The Student News Site of St. Joseph's University

The Hawk News

Fit to be king
Lilli Dellheim '25 M.A., Special to the Hawk • July 13, 2024

Former Russian ambassador comes to Hawk Hill

Michael McFaul speaks in Doyle Banquet Hall. PHOTO: LUKE MALANGA ’20.

Michael McFaul lectures on U.S./Russian relations

Michael McFaul, former United States ambassador to the Russian Federation gave a keynote lecture in Doyle Banquet Hall of Campion Student Center on Dec. 5.

McFaul is the author of “From Cold War to Hot Peace: An American Ambassador in Putin’s Russia,” and spoke about his time as an ambassador in 2012-2014 and how the U.S. and Russian relationship has developed.

Throughout the lecture, McFaul attributed the current tensions in U.S. and Russian relations to Russian domestic politics.

“Putin is a zero-sum guy,” McFaul said. “We are a competitor on a good day and the enemy on most days. We are the ones that destroyed the Soviet Union in his eyes. He believes the U.S. uses covert and overt force to overthrow regimes we don’t like.”

The nature of the view Putin has of the United States has contributed to Putin’s paranoia, according to McFaul.

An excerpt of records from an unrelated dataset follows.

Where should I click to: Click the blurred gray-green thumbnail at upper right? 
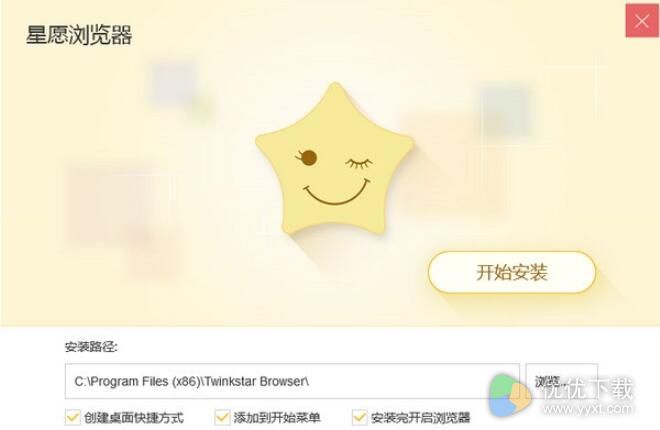pyautogui.click(x=507, y=110)
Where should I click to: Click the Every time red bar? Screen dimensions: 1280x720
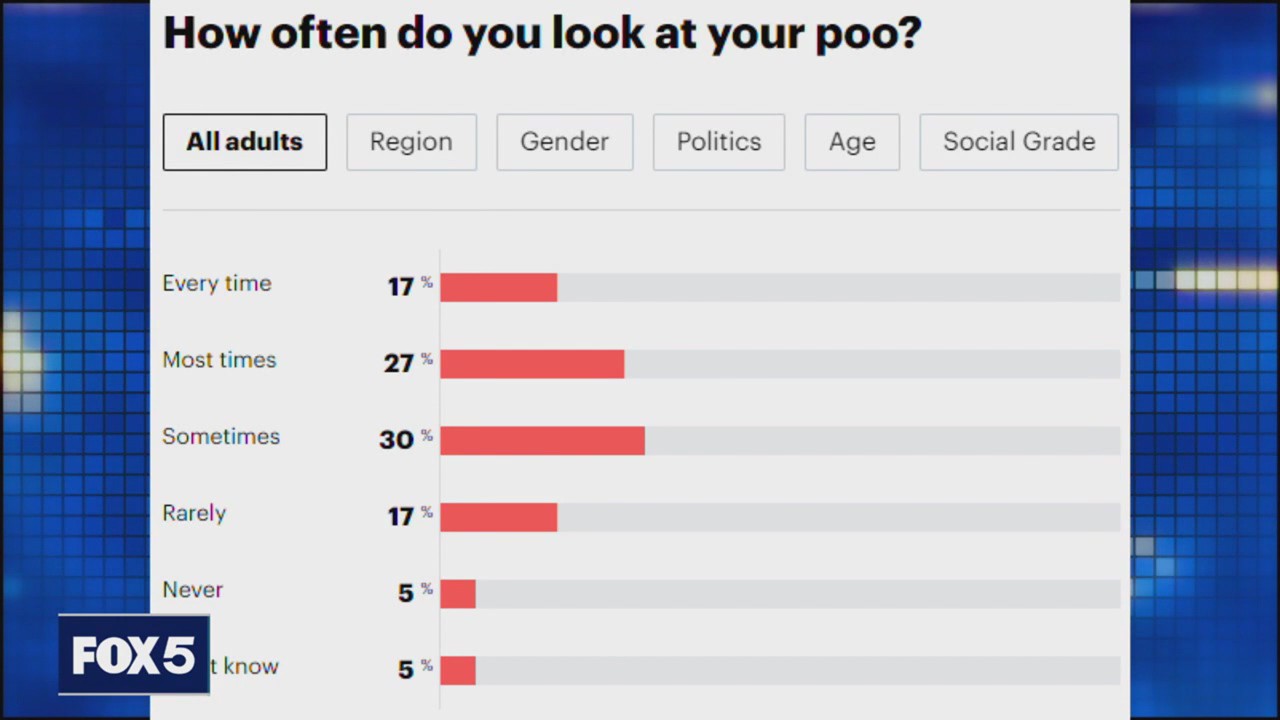tap(498, 287)
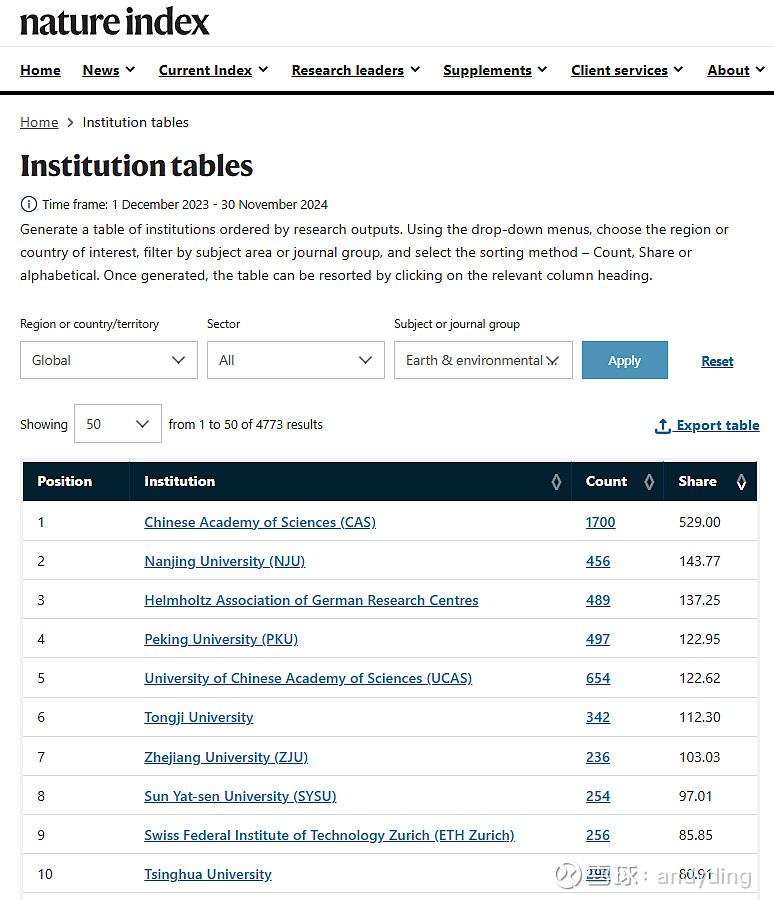Change the Showing 50 results dropdown
Screen dimensions: 774x900
coord(118,424)
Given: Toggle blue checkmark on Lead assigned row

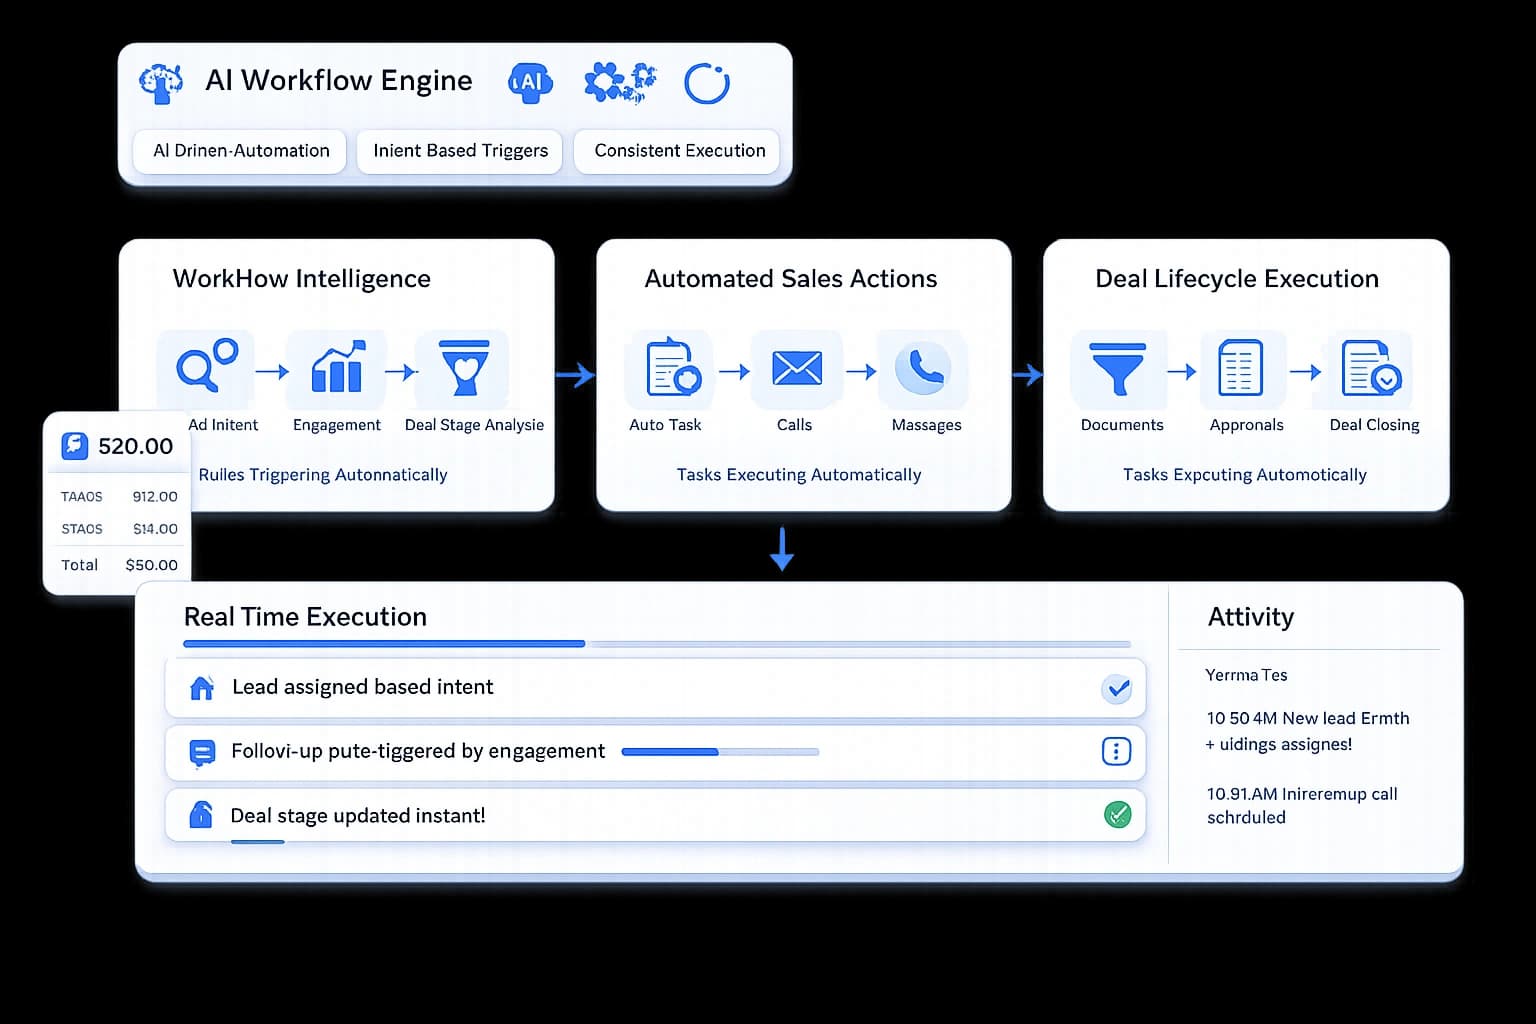Looking at the screenshot, I should coord(1117,688).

“[My wife and I] had to live our lives in this beautiful mansion but every email, every phone call, every moment we made, we had to assume were recorded,” McFaul said.

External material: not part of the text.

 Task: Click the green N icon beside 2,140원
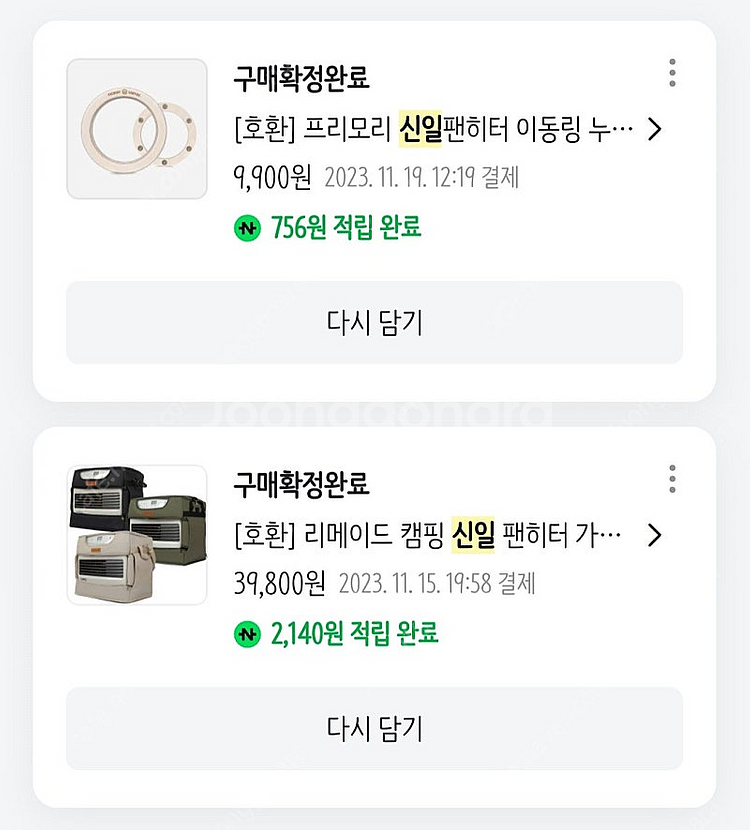[x=246, y=634]
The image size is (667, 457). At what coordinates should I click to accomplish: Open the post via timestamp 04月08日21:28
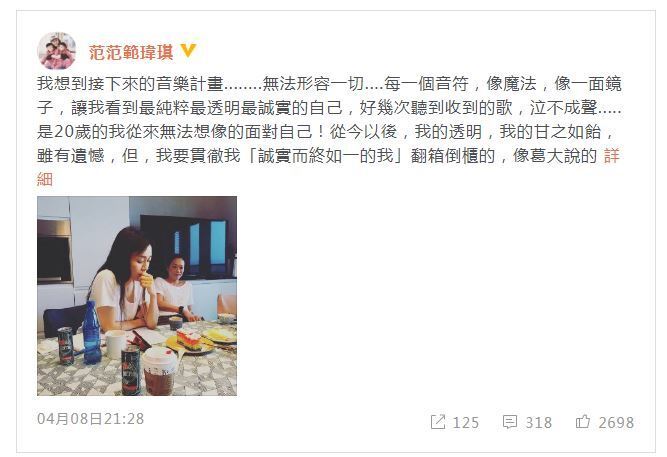point(91,419)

Alina Polyakova, Ph.D., adjunct professor of international relations at John Hopkins University, and Lisa Baglione, Ph.D., professor and chair of political science at St. Joe’s, joined McFaul for the panel that followed the keynote.

A presentation slide showing Michael McFaul meeting in the Oval Office with former president Barack Obama PHOTO: LUKE MALANGA ’20.

Baglione spoke on how President Donald Trump further complicates the situation.

“What worries me is that Trump thinks that foreign affairs and running the government is like running a family business,” Baglione said. “He does not understand the way states would or should negotiate with one another and that you can’t always get your way. That is highly problematic in today’s world, where power can’t determine everything.”

Throughout his address, McFaul made a direct appeal to the students in attendance.

“I worry that not enough young people in the country are not engaged enough in international affairs,” McFaul said in an interview with The Hawk. “They are taking for granted stability in the world and security in the world that I think is way more precarious. We’re only going to have smarter policies if we have smarter students being engaged in those debates.”

Michael McFaul speaks to students after the lecture and panel discussion. PHOTO: LUKE MALANGA ’20.

For some students in attendance, the keynote and panel proved to be effective tools in furthering the education on the topic.

“I think it’s really important for college students to see the real world implications of this,” Chelsea Smith ’20, an international relations major, said. “I think a lot of times, students don’t realize the risk you are taking on as a risk to our country and just how important it is to be a good representative and take these issues seriously, and how vital and necessary that is in our time.”

The event was in partnership with the World Affairs Council of Philadelphia and the Carfagno lecture series.

Ana Faguy ’19 contributed to this story.